##### PROVIDED ENTRIES

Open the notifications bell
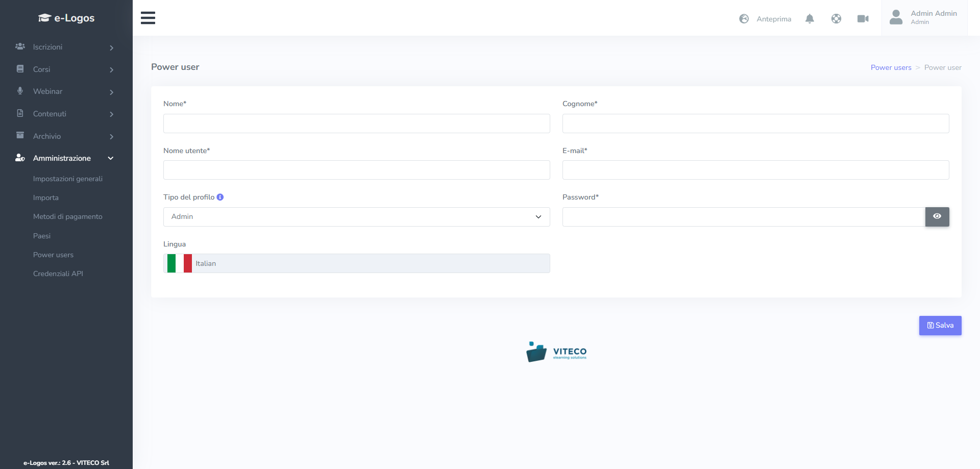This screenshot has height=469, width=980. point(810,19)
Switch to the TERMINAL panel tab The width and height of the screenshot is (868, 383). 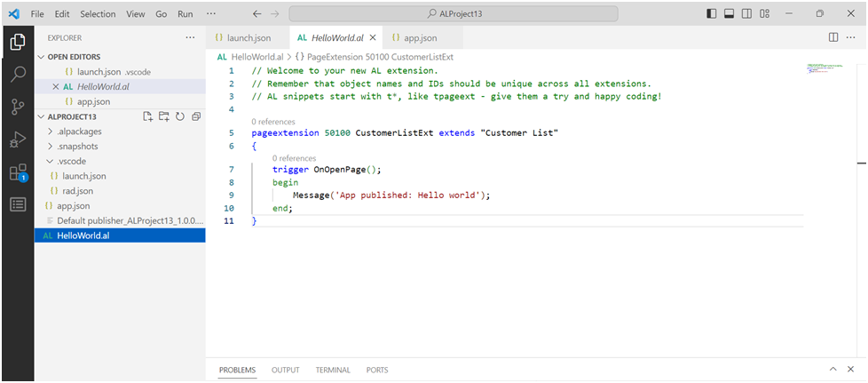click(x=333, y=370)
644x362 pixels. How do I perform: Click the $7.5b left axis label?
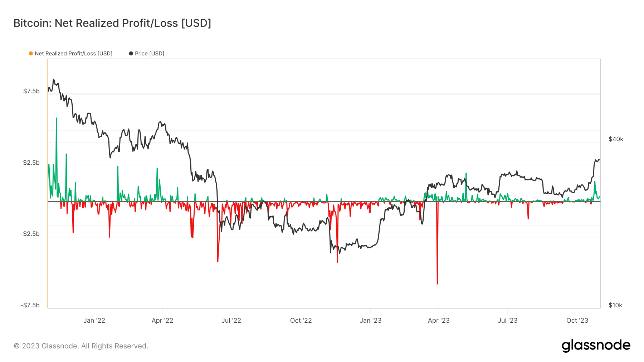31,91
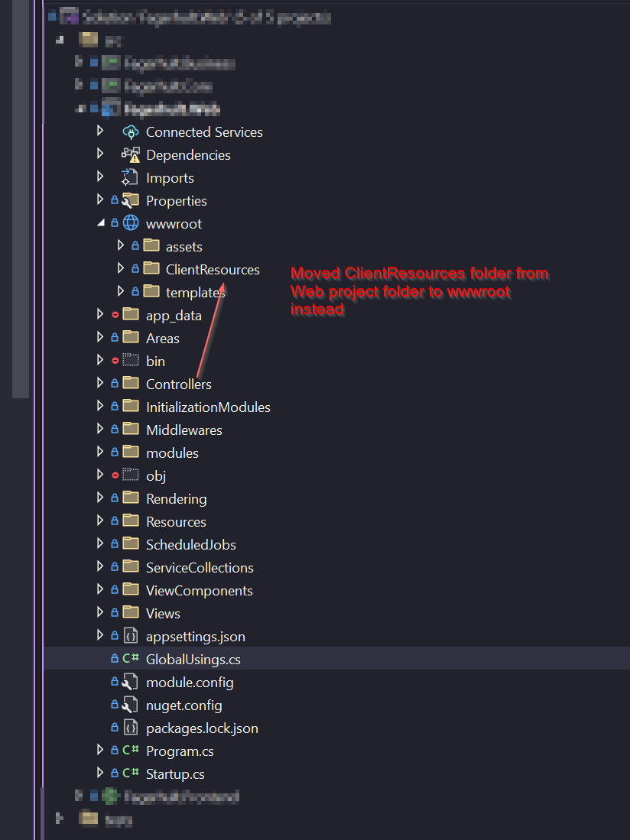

##########

▶ **TASK DETAILS**:
Exactly and only the lines from the one holding "644x362 pixels. How" through the final line of the material must be returned, both ends included, without any pictures.

▶ **ANSWER TO THE PROBLEM**:
644x362 pixels. How do I perform: Click the $7.5b left axis label?
31,91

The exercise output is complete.